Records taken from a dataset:
..............................
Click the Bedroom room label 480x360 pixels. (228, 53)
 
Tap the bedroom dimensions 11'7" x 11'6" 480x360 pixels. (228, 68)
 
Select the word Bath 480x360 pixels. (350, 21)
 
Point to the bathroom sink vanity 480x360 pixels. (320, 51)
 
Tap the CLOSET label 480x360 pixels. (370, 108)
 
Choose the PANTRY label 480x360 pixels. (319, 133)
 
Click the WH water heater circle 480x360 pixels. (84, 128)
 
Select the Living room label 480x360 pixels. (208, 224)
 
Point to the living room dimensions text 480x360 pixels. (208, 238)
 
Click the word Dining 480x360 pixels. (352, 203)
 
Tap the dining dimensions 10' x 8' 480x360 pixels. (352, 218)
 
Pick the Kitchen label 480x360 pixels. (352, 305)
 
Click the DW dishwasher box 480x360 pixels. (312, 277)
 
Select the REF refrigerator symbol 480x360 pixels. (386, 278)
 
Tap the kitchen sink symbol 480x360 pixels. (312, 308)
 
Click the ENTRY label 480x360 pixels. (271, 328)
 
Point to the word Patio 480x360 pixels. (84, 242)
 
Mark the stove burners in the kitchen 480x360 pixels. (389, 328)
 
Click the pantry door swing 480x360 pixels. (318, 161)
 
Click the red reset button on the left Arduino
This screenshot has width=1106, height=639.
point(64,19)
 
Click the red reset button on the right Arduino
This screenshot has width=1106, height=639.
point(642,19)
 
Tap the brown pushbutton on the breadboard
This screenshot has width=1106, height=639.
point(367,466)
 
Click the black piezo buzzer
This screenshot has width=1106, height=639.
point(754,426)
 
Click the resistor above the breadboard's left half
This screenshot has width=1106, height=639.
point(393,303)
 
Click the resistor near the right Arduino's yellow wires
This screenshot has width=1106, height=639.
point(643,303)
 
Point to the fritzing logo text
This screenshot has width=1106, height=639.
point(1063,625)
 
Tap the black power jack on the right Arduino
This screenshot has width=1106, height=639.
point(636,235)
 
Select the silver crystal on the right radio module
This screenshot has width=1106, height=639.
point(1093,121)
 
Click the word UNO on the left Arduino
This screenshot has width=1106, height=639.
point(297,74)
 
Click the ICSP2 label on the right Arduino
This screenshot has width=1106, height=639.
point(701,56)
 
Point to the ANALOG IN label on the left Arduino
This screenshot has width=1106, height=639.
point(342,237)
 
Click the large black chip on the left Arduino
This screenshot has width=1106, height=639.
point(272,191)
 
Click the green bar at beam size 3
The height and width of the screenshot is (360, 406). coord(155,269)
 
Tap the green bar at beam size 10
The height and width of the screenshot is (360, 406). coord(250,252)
..............................
(Task description) Reproduce all of the data above line for line, changing nothing.

(Solved problem)
Click the Bedroom room label 480x360 pixels. (228, 53)
 
Tap the bedroom dimensions 11'7" x 11'6" 480x360 pixels. (228, 68)
 
Select the word Bath 480x360 pixels. (350, 21)
 
Point to the bathroom sink vanity 480x360 pixels. (320, 51)
 
Tap the CLOSET label 480x360 pixels. (370, 108)
 
Choose the PANTRY label 480x360 pixels. (319, 133)
 
Click the WH water heater circle 480x360 pixels. (84, 128)
 
Select the Living room label 480x360 pixels. (208, 224)
 
Point to the living room dimensions text 480x360 pixels. (208, 238)
 
Click the word Dining 480x360 pixels. (352, 203)
 
Tap the dining dimensions 10' x 8' 480x360 pixels. (352, 218)
 
Pick the Kitchen label 480x360 pixels. (352, 305)
 
Click the DW dishwasher box 480x360 pixels. (312, 277)
 
Select the REF refrigerator symbol 480x360 pixels. (386, 278)
 
Tap the kitchen sink symbol 480x360 pixels. (312, 308)
 
Click the ENTRY label 480x360 pixels. (271, 328)
 
Point to the word Patio 480x360 pixels. (84, 242)
 
Mark the stove burners in the kitchen 480x360 pixels. (389, 328)
 
Click the pantry door swing 480x360 pixels. (318, 161)
 
Click the red reset button on the left Arduino
This screenshot has width=1106, height=639.
point(64,19)
 
Click the red reset button on the right Arduino
This screenshot has width=1106, height=639.
point(642,19)
 
Tap the brown pushbutton on the breadboard
This screenshot has width=1106, height=639.
point(367,466)
 
Click the black piezo buzzer
This screenshot has width=1106, height=639.
point(754,426)
 
Click the resistor above the breadboard's left half
This screenshot has width=1106, height=639.
point(393,303)
 
Click the resistor near the right Arduino's yellow wires
This screenshot has width=1106, height=639.
point(643,303)
 
Point to the fritzing logo text
This screenshot has width=1106, height=639.
point(1063,625)
 
Tap the black power jack on the right Arduino
This screenshot has width=1106, height=639.
point(636,235)
 
Select the silver crystal on the right radio module
This screenshot has width=1106, height=639.
point(1093,121)
 
Click the word UNO on the left Arduino
This screenshot has width=1106, height=639.
point(297,74)
 
Click the ICSP2 label on the right Arduino
This screenshot has width=1106, height=639.
point(701,56)
 
Point to the ANALOG IN label on the left Arduino
This screenshot has width=1106, height=639.
point(342,237)
 
Click the large black chip on the left Arduino
This screenshot has width=1106, height=639.
point(272,191)
 
Click the green bar at beam size 3
The height and width of the screenshot is (360, 406). coord(155,269)
 
Tap the green bar at beam size 10
The height and width of the screenshot is (360, 406). coord(250,252)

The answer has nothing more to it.